## PROBLEM STATEMENT
List every line in the entries below that contains the string "height". Treat uppercase and lowercase letters as different.

## SOURCE RECORDS
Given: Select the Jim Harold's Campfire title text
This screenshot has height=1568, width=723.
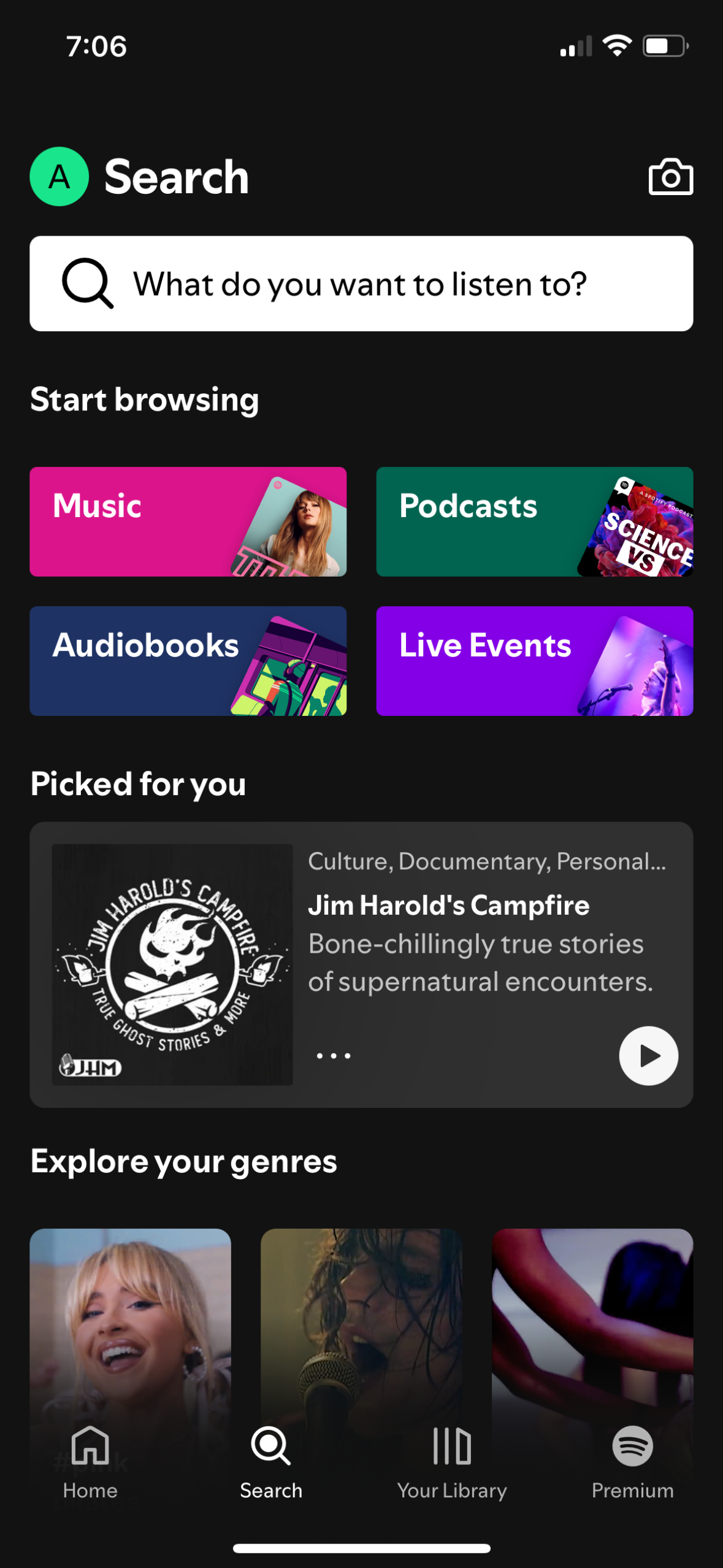Looking at the screenshot, I should (x=448, y=905).
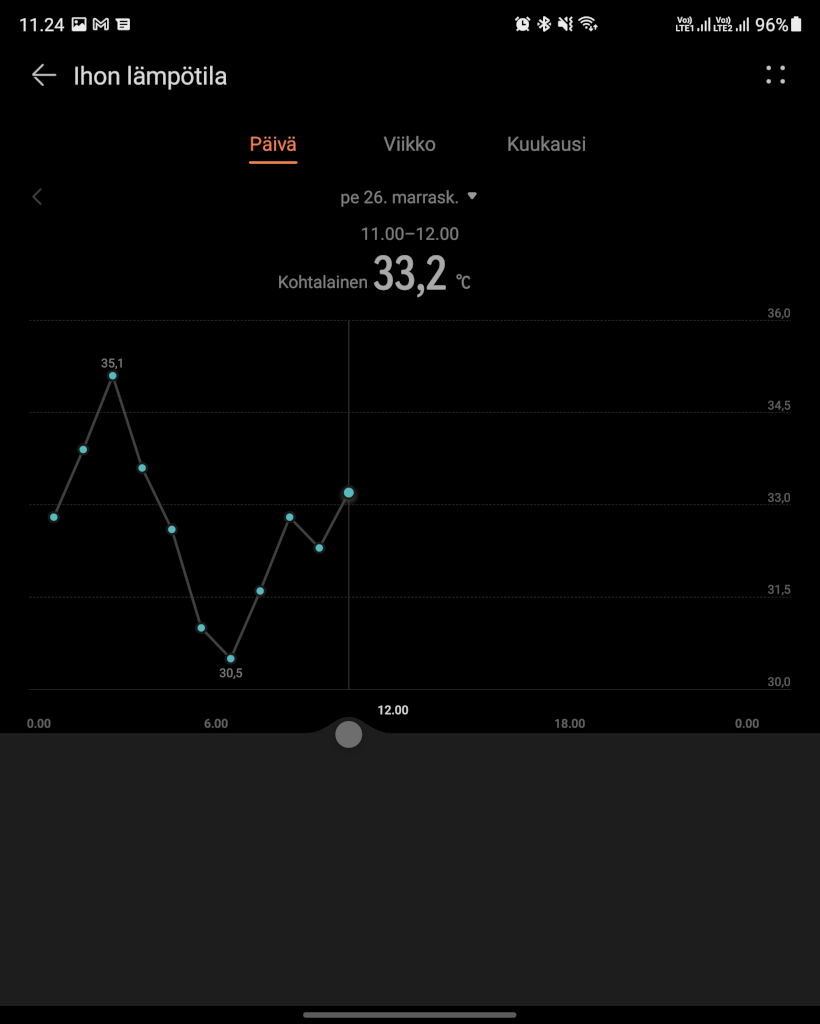Switch to the Kuukausi tab
The width and height of the screenshot is (820, 1024).
546,144
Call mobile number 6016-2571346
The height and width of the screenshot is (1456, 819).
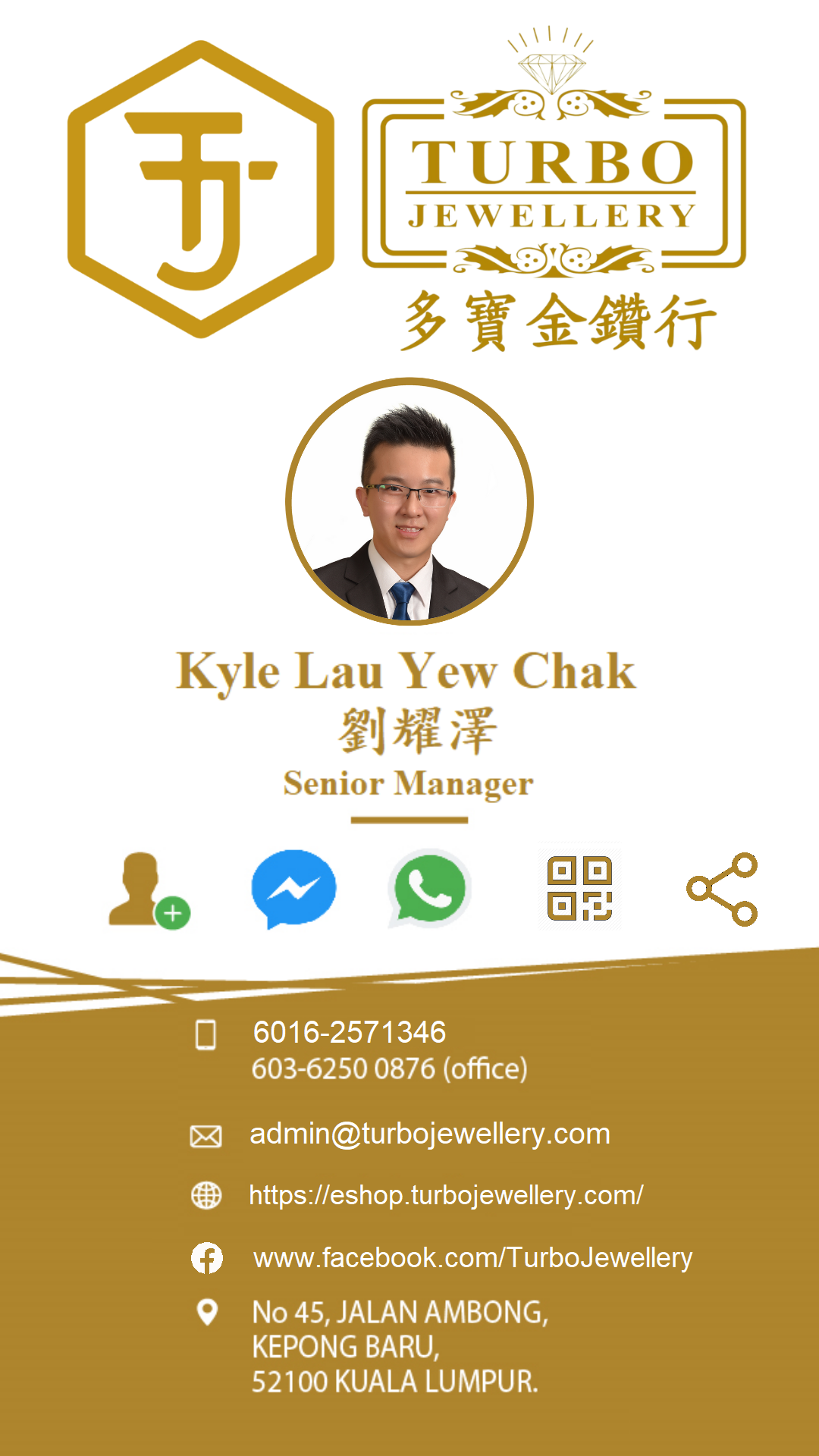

## COMPLETE RESPONSE
This screenshot has height=1568, width=723.
The width and height of the screenshot is (820, 1024).
The height and width of the screenshot is (1456, 819).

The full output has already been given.